The survey reported that 15 percent of U.S. teens didn't know the Declaration of Independence was adopted on July 4, 1776. Nine percent thought we ratified the Constitution that day. (That didn't happen for another 13 years.)"
Poll: Many Teens Don't Know July 4 History - ABC News
I do not think it is a huge deal, although it is a bit disconcerting to me but what bothers me is that they cannot possibly understand the thought and the principles that went into the document we celebrate today (most of us know it was not signed on July 4) and what that freedom meant to those folks.
Growing up with the constraints of World War 2, my parents insured that on this day, we were made aware of what we were fighting for. There was gas rationing and basically no tires to buy if you had a car so you did not go on an outing in the sense we know today.

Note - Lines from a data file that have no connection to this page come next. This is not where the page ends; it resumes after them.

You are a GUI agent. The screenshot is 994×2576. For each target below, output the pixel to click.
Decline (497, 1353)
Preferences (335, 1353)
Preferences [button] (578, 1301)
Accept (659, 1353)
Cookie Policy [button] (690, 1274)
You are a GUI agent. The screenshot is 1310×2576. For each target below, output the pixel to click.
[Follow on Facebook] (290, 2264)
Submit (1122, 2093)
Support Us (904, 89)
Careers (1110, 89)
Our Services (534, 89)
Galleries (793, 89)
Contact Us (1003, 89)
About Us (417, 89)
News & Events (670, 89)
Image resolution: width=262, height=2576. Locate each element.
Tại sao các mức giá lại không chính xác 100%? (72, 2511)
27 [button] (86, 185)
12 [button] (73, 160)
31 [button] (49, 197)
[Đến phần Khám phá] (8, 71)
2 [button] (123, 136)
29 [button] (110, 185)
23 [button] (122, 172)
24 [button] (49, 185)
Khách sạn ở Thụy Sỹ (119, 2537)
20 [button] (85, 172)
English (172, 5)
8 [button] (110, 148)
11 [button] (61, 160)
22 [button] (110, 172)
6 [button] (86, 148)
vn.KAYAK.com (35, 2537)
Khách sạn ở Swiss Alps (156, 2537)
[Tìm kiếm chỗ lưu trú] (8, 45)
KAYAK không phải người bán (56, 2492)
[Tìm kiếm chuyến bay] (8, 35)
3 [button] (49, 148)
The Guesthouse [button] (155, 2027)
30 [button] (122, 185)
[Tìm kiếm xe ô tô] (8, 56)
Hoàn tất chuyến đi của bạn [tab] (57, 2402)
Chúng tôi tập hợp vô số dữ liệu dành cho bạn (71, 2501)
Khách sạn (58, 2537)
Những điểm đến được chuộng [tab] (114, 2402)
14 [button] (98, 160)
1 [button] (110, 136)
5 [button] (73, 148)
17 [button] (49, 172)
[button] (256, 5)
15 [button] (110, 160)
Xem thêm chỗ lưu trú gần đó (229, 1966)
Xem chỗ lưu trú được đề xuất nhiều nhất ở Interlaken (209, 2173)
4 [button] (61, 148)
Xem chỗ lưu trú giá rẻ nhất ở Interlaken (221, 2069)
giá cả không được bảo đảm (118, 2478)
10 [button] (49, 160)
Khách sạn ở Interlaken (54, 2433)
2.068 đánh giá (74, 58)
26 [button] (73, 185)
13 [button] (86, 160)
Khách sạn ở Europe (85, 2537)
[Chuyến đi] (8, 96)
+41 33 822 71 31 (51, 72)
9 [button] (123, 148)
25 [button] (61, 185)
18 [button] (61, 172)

I think we all have read or heard the words of John Adams as he spoke in support of signing this declaration and my Dad read them to me...i studied them in school and in college and they still ring true to me....
"If it be the pleasure of Heaven that my country shall require the poor offering of my life, the victim shall be ready at the appointed hour of sacrifice, come when that hour may. But while I do live, let me have a country, or at least the hope of a country, and that a free country.
But whatever may be our fate, be assured, be assured that this Declaration will stand. It may cost treasure, and it may cost blood, but it will stand and it will richly compensate for both.
Through the thick gloom of the present, I see the brightness of the future as the sun in heaven. We shall make this a glorious, an immortal day. When we are in our graves, our children will honor it. They will celebrate it with thanksgiving, with festivity, with bonfires, and illuminations."